Meep for developers
If you want to modify the Meep source code, you will want to have a number of additional packages, most importantly:
- The Darcs (http://www.darcs.net/) version-control system.
Once you have Darcs, you can grab the latest development version of Meep with:
darcs get http://ab-initio.mit.edu/~meep/meep
This gives you a fresh, up-to-date Meep repository in a directory meep
. See www.darcs.net for more information on using Darcs; perhaps the most useful command is darcs pull
, which you can execute periodically to get any new updates to the development version.
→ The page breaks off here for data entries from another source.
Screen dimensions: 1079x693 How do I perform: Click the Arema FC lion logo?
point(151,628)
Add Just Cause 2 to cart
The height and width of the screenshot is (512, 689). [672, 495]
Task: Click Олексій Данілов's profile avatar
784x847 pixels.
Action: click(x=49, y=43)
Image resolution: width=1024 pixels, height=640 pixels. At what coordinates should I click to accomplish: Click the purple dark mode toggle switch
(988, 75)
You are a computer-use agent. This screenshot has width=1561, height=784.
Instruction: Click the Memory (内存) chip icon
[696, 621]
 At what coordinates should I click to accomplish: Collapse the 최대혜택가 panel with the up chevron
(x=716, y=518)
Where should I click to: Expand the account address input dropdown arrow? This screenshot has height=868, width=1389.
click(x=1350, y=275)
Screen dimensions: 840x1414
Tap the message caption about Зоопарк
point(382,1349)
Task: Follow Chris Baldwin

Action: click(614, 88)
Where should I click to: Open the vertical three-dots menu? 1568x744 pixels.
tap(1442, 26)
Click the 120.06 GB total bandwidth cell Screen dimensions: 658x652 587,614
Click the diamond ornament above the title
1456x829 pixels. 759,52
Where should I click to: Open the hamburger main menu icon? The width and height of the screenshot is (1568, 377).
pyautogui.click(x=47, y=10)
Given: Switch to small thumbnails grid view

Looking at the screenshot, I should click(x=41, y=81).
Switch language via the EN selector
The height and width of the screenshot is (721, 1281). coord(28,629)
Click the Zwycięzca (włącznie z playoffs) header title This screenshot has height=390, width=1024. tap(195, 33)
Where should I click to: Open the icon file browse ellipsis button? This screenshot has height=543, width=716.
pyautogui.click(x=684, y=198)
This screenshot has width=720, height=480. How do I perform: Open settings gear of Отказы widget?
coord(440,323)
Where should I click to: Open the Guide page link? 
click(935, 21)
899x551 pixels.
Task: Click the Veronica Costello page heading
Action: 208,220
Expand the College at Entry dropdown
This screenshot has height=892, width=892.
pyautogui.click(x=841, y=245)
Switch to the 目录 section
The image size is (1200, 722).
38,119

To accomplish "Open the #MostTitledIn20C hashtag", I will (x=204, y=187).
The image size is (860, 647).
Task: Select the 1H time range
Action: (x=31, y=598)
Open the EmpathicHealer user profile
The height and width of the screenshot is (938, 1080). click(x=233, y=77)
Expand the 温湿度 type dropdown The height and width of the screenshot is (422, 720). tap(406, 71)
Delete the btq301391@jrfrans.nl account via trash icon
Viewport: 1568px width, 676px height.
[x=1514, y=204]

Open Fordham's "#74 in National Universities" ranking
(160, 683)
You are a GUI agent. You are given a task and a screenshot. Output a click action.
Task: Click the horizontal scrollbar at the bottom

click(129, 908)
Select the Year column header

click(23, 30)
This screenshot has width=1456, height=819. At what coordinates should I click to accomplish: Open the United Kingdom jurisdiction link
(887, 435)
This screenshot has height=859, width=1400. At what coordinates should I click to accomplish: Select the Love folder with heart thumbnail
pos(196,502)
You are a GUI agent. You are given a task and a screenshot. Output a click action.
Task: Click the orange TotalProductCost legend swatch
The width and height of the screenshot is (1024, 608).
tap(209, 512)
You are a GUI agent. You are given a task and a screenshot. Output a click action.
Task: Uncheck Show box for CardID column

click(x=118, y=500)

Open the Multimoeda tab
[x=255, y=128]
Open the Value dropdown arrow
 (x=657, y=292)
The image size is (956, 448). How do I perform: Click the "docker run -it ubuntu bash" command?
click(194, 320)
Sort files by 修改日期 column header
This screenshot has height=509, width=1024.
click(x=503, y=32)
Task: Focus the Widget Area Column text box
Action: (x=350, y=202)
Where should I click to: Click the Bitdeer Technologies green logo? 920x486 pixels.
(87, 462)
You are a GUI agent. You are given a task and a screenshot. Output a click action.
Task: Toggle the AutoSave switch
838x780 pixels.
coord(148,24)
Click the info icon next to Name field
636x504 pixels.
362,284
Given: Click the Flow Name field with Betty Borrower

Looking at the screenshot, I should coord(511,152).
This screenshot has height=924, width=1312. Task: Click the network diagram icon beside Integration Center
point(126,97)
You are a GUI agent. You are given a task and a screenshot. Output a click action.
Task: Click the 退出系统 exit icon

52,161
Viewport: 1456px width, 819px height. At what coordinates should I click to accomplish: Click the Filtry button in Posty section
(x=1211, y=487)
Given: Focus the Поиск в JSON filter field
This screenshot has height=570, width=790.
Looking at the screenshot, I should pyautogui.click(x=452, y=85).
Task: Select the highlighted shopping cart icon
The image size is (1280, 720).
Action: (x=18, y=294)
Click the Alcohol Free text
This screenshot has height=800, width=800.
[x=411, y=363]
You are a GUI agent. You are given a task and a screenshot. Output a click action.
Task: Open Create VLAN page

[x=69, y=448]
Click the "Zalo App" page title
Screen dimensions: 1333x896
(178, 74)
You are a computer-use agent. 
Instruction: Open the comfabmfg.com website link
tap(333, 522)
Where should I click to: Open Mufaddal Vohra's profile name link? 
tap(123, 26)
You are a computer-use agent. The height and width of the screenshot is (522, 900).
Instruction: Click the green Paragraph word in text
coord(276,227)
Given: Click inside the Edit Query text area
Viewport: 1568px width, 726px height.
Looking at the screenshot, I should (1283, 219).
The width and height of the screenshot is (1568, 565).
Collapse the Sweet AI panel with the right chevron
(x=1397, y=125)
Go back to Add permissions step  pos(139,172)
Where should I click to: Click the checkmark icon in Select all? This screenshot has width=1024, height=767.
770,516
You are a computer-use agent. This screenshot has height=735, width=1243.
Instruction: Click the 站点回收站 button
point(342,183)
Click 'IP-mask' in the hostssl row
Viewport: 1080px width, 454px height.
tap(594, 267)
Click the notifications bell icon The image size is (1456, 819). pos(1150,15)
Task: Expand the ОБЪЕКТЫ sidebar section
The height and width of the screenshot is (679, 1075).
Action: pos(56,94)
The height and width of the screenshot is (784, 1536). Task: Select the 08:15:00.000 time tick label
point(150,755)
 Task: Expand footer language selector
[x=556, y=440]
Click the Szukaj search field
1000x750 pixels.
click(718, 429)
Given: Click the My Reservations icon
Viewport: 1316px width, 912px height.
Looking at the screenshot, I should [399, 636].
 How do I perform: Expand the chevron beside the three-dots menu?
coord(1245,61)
Darcs will give you an absolutely minimal set of sources; to create a usable Meep directory, you should run:
sh autogen.sh
make
in the meep
directory. (And subsequently, if you are editing the sources you should include --enable-maintainer-mode
whenever you reconfigure.) To do this, however, you will need a number of additional packages beyond those listed above:
- GNU autoconf (http://www.gnu.org/software/autoconf/), automake (http://sources.redhat.com/automake/), and libtool (http://www.gnu.org/software/libtool/libtool.html) — these are used to create the Makefiles and configure scripts, and to build shared libraries.
- The Glasgow Haskell Compiler (http://www.haskell.org/ghc/) — some of Meep's C++ source code files are actually generated by programs (in the
hsrc/
subdirectory) written in a programming language called Haskell. - SWIG (http://www.swig.org/) — the Scheme/libctl interface to Meep is largely generated by a program called SWIG (Simple Wrapper and Interface Generator). We currently require SWIG version 1.3.25 or later. Moreover, if you are using 1.3.27 or earlier, you must patch the file
Source/Modules/guile.cxx
with this bug fix (http://cvs.sourceforge.net/viewcvs.py/swig/SWIG/Source/Modules/guile.cxx?r1=1.33&r2=1.34).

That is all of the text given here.